[[ Data for this task open ]]

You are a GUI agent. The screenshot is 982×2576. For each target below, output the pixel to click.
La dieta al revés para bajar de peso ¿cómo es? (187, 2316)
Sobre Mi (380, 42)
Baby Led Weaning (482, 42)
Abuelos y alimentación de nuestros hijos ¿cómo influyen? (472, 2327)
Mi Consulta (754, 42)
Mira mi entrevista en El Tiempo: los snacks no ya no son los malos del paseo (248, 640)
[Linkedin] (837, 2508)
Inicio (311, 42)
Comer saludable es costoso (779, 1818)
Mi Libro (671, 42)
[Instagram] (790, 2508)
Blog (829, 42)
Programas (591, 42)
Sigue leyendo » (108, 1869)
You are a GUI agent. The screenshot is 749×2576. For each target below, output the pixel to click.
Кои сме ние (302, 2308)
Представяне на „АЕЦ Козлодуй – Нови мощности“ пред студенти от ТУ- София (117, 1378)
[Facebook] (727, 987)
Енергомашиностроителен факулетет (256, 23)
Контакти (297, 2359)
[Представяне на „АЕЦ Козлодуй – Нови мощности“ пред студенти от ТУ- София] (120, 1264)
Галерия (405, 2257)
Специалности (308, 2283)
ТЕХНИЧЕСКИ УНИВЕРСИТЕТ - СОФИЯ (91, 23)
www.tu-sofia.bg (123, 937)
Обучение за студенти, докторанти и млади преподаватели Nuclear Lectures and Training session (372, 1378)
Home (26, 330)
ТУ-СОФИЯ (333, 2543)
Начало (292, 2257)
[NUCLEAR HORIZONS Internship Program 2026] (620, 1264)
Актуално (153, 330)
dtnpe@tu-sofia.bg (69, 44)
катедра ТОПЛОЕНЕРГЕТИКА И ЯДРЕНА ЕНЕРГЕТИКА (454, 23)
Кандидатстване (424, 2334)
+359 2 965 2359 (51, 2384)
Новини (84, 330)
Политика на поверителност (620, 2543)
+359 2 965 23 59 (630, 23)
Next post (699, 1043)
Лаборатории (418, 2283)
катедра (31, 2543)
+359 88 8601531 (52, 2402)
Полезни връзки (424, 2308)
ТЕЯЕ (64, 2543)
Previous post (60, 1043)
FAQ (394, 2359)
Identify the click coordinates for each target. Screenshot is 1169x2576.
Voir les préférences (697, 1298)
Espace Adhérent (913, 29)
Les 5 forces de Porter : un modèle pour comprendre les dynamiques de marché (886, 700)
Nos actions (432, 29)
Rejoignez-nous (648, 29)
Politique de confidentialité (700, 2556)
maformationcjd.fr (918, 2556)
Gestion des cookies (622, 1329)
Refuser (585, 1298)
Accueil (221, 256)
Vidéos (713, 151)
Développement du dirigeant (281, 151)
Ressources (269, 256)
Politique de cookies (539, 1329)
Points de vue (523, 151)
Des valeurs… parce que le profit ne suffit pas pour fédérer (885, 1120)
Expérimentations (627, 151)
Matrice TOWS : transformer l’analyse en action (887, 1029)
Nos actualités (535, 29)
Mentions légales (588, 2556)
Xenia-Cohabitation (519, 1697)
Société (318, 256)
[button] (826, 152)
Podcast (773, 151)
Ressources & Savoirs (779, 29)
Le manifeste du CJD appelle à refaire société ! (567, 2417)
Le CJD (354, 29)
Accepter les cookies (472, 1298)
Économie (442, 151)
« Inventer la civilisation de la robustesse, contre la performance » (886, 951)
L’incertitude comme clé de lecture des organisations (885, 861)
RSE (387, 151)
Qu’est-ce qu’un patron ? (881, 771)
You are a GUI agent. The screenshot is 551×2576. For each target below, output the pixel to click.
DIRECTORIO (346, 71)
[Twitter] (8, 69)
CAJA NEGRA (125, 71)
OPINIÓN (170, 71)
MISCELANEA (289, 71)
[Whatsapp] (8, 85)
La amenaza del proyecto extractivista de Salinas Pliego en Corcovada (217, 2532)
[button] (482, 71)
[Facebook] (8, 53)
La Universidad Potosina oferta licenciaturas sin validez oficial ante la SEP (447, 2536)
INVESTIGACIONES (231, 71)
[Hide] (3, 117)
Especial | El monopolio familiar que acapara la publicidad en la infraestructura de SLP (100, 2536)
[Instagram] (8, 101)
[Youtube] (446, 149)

[[ Data for this task closed ]]

> [Exercise requirements]
What are the lines above, starting at the one with "ТЕХНИЧЕСКИ УНИВЕРСИТЕТ - СОФИЯ (91, 23)" and ending at the one with "Accepter les cookies (472, 1298)"? Give them again exactly, and only them.

> [Reply]
ТЕХНИЧЕСКИ УНИВЕРСИТЕТ - СОФИЯ (91, 23)
www.tu-sofia.bg (123, 937)
Обучение за студенти, докторанти и млади преподаватели Nuclear Lectures and Training session (372, 1378)
Home (26, 330)
ТУ-СОФИЯ (333, 2543)
Начало (292, 2257)
[NUCLEAR HORIZONS Internship Program 2026] (620, 1264)
Актуално (153, 330)
dtnpe@tu-sofia.bg (69, 44)
катедра ТОПЛОЕНЕРГЕТИКА И ЯДРЕНА ЕНЕРГЕТИКА (454, 23)
Кандидатстване (424, 2334)
+359 2 965 2359 (51, 2384)
Новини (84, 330)
Политика на поверителност (620, 2543)
+359 2 965 23 59 (630, 23)
Next post (699, 1043)
Лаборатории (418, 2283)
катедра (31, 2543)
+359 88 8601531 (52, 2402)
Полезни връзки (424, 2308)
ТЕЯЕ (64, 2543)
Previous post (60, 1043)
FAQ (394, 2359)
Identify the click coordinates for each target. Screenshot is 1169x2576.
Voir les préférences (697, 1298)
Espace Adhérent (913, 29)
Les 5 forces de Porter : un modèle pour comprendre les dynamiques de marché (886, 700)
Nos actions (432, 29)
Rejoignez-nous (648, 29)
Politique de confidentialité (700, 2556)
maformationcjd.fr (918, 2556)
Gestion des cookies (622, 1329)
Refuser (585, 1298)
Accueil (221, 256)
Vidéos (713, 151)
Développement du dirigeant (281, 151)
Ressources (269, 256)
Politique de cookies (539, 1329)
Points de vue (523, 151)
Des valeurs… parce que le profit ne suffit pas pour fédérer (885, 1120)
Expérimentations (627, 151)
Matrice TOWS : transformer l’analyse en action (887, 1029)
Nos actualités (535, 29)
Mentions légales (588, 2556)
Xenia-Cohabitation (519, 1697)
Société (318, 256)
[button] (826, 152)
Podcast (773, 151)
Ressources & Savoirs (779, 29)
Le manifeste du CJD appelle à refaire société ! (567, 2417)
Le CJD (354, 29)
Accepter les cookies (472, 1298)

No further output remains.